It took about half an hour to pass out ponchos. You can't really do anything with our band unless you can see all of them at once- and unless you're onfield or have x-ray vision, that's hard to manage. When we march, we look serious and focused, and we are; but as soon as we're done we're as hyper and insane as the most lightheaded middle-schoolers. So passing out the ponchos involved poking others with the instrument some naïve person had asked you to hold, or seeing if you could play your flute under the poncho, or fighting over the un-ripped ponchos that a lucky few had received… in other words, chaos.

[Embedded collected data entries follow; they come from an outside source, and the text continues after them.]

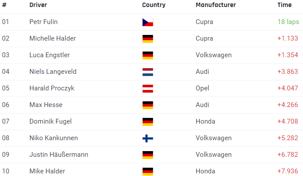The image size is (303, 176).
Task: Select the Country column header
Action: coord(154,5)
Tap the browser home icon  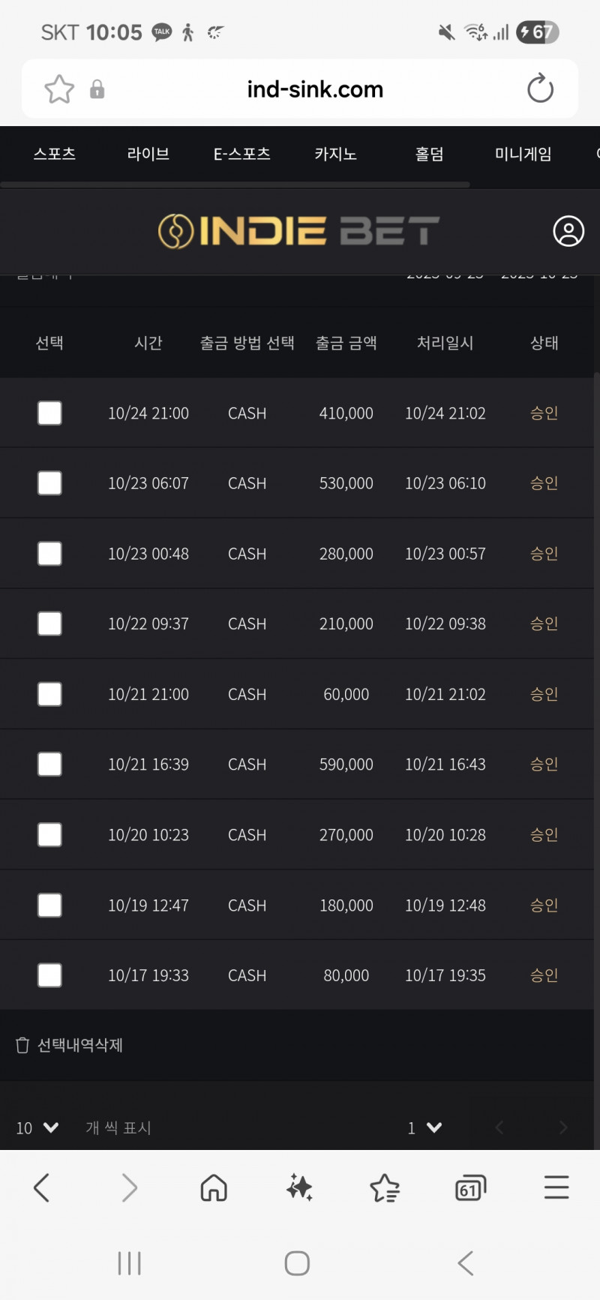[214, 1187]
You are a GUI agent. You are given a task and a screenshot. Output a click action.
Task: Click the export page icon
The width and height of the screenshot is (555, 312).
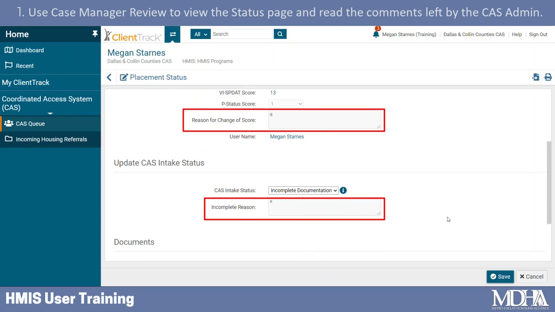[x=536, y=77]
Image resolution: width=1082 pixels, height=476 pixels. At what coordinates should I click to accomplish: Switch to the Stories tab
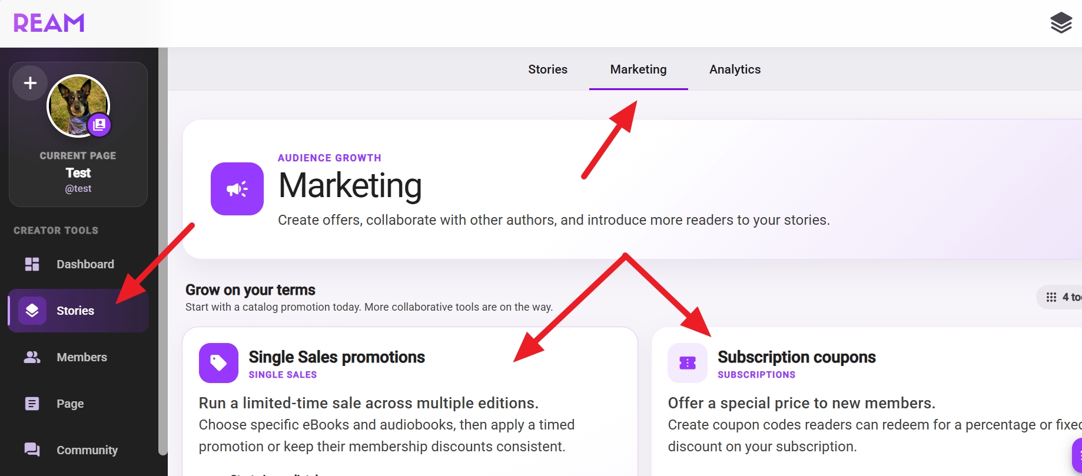pyautogui.click(x=547, y=69)
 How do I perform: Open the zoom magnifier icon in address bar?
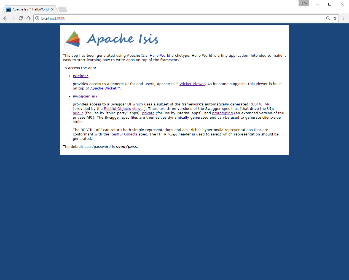point(328,18)
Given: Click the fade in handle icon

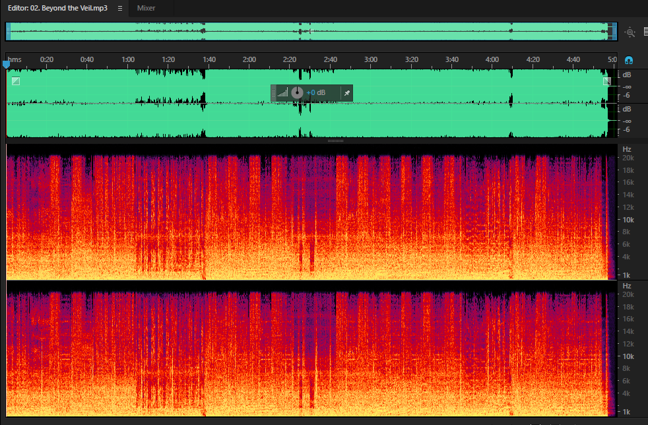Looking at the screenshot, I should coord(16,81).
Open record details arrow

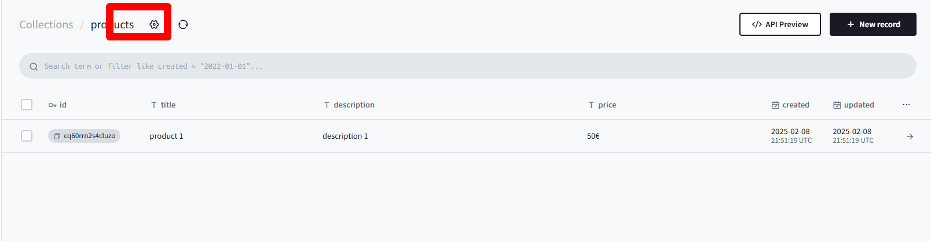pyautogui.click(x=910, y=136)
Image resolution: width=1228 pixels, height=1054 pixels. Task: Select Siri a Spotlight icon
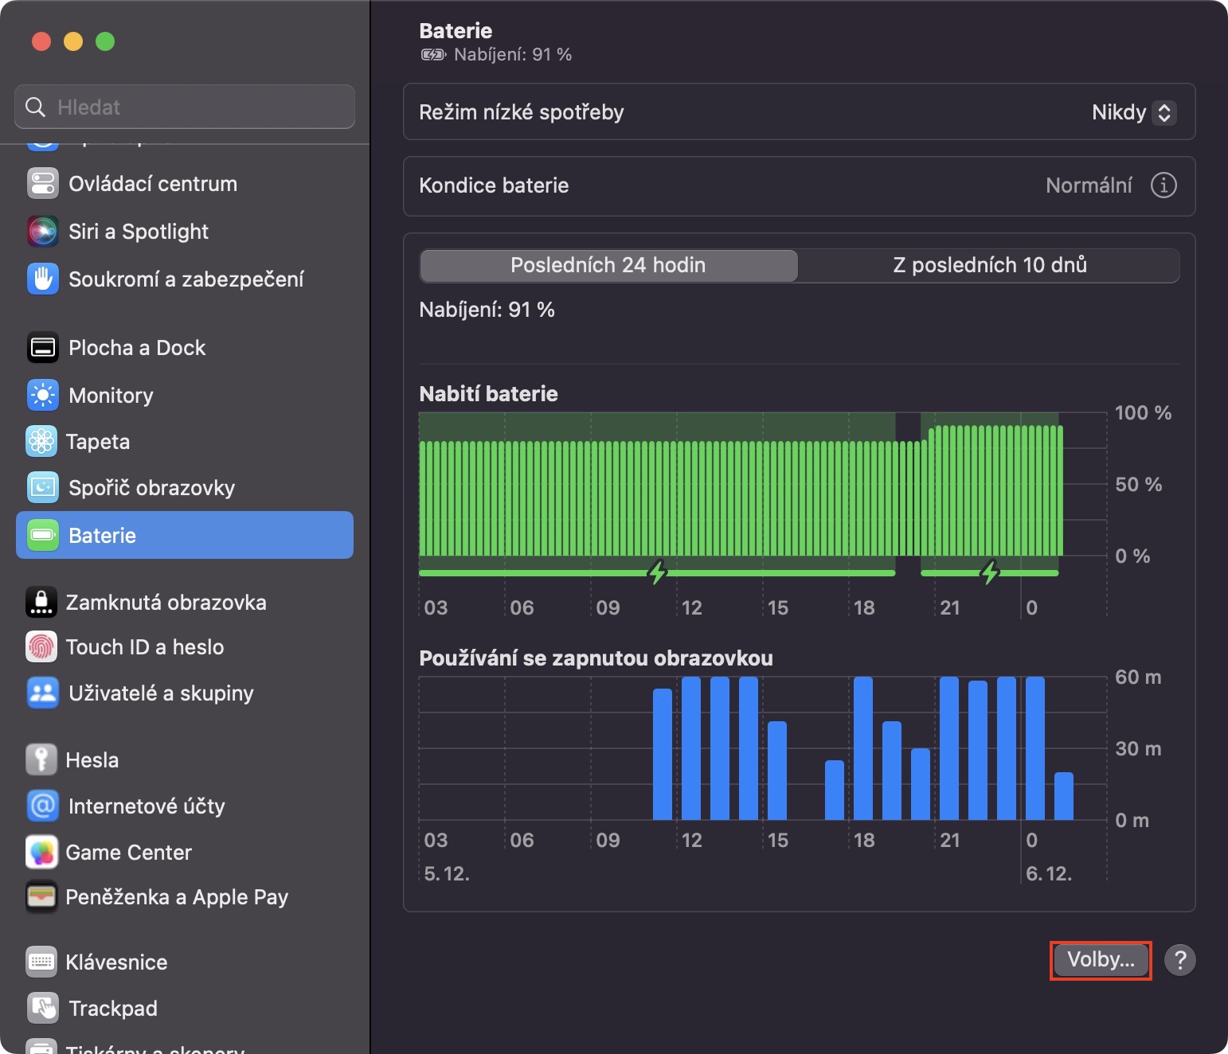pyautogui.click(x=42, y=232)
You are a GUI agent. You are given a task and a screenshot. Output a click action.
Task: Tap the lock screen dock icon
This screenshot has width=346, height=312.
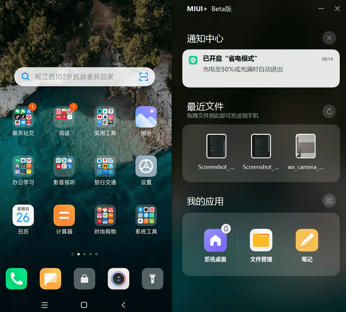click(84, 279)
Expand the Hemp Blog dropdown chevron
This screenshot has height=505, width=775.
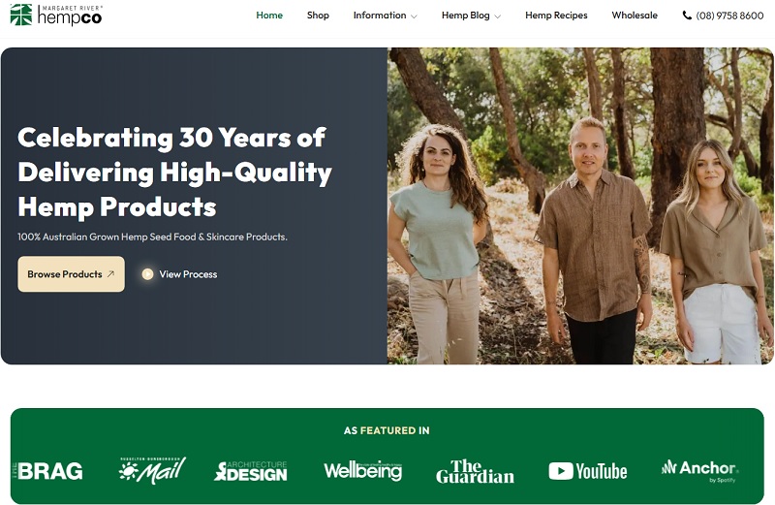498,16
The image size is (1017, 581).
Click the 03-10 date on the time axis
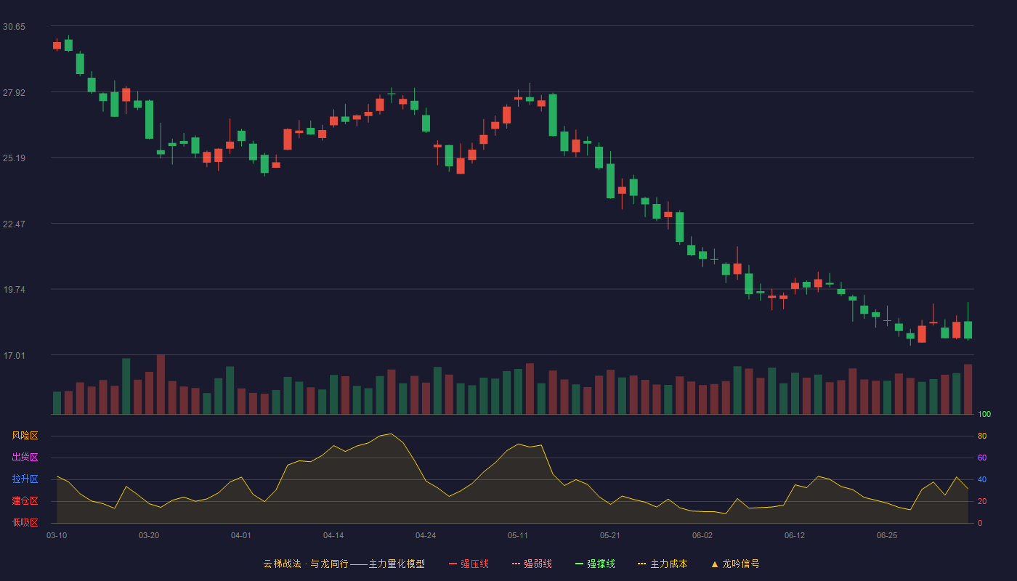57,535
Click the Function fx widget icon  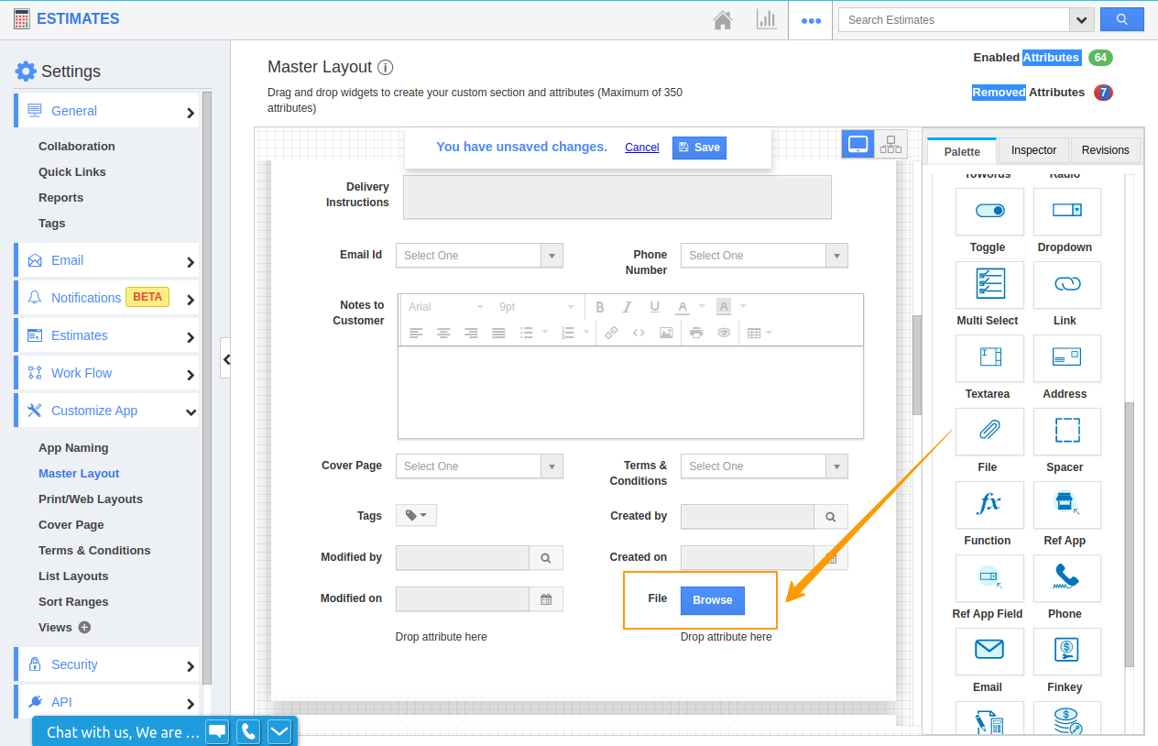click(989, 505)
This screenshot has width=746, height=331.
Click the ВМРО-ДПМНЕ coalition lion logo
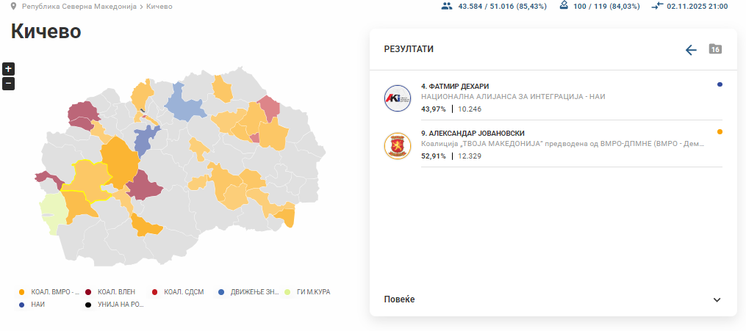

          The band directors didn't really help either- each had their own idea of what to do next, and each expressed that idea to the band. When half of the band was trickling back onfield, and half was forming into a block in the parking lot, the rain stopped and the sun came out. As the block grew longer, incorporating cars and an offending end of a school bus, the sun grew warmer and warmer and the ponchos grew heavier and heavier. As we finally made our way to the field, where we apparently were supposed to go at once, it looked like it had never rained. Sure, there were heavy gray clouds in the sky, but they looked so far off and unimportant we didn't pay attention. Right now, we were supposed to rehearse.

          We played through the music, first, and figured out that the freshman half of the band was still faking the harder parts. For some reason, 50% success didn't please the band teacher although it sounded decent, so we broke into sectionals. The flute section leaders went over the music, reminded the two male freshmen that the marching tap is on the left foot even when nobody is calling out "left, left, left" and to spite the drumline that had chosen to practice closest to us, practiced the screaming in Part 3. Contented that a bunch of guys with heavy instruments of mass destruction were probably angry with us, the band got set for our Final Run-throughs.

          It was weird, knowing this was the last time I could ever afford to mess up. As Part 1 dragged on, I thought how I'd have to perfect my backmarching here and there before 7pm. As we gave the Backmarching Drumline a wide berth, I thought about how we'd have to do that again in the evening, since the field was probably going to be as mushy as the practice one. Those evil weathermen… laying irrational blame calmed me somewhat and I finished the show without worrying myself to death.

          Some other school was waiting to use our practice field… having an audience was exhilarating. I love having someone to show off to, and after two and a half months we really had something to show off. Wet guard members were pushing around our Marble Blocks of Wood, while the drenched flags were refusing to twirl properly. Our soloists were playing everything down an octave so as not to kill their chops; at least three people fell down in the mud during the 2-to-5 4-person do-sa-do at 180bpm, and our diagonals in part 3 were as wobbly as the mud beneath them. 2 and a half months, eh? Blame the rain.

          We felt especially bad later, as we watched Leigh's guard perform insanely perfect flag spins with their Hershey's Kisses flags. Right, they get the silver and black ones while we make do with green and blue… and our guard wasn't half as together as theirs was, although it had improved a lot. (I later looked up Lee's practice schedule- I have no idea how they made time for homework.)

Gah… I must now make time for MY hw. Stupid teachers, give us stuff to do on weekends. Stupid me, volunteering at CMEA all day Saturday…yay for human stupidity!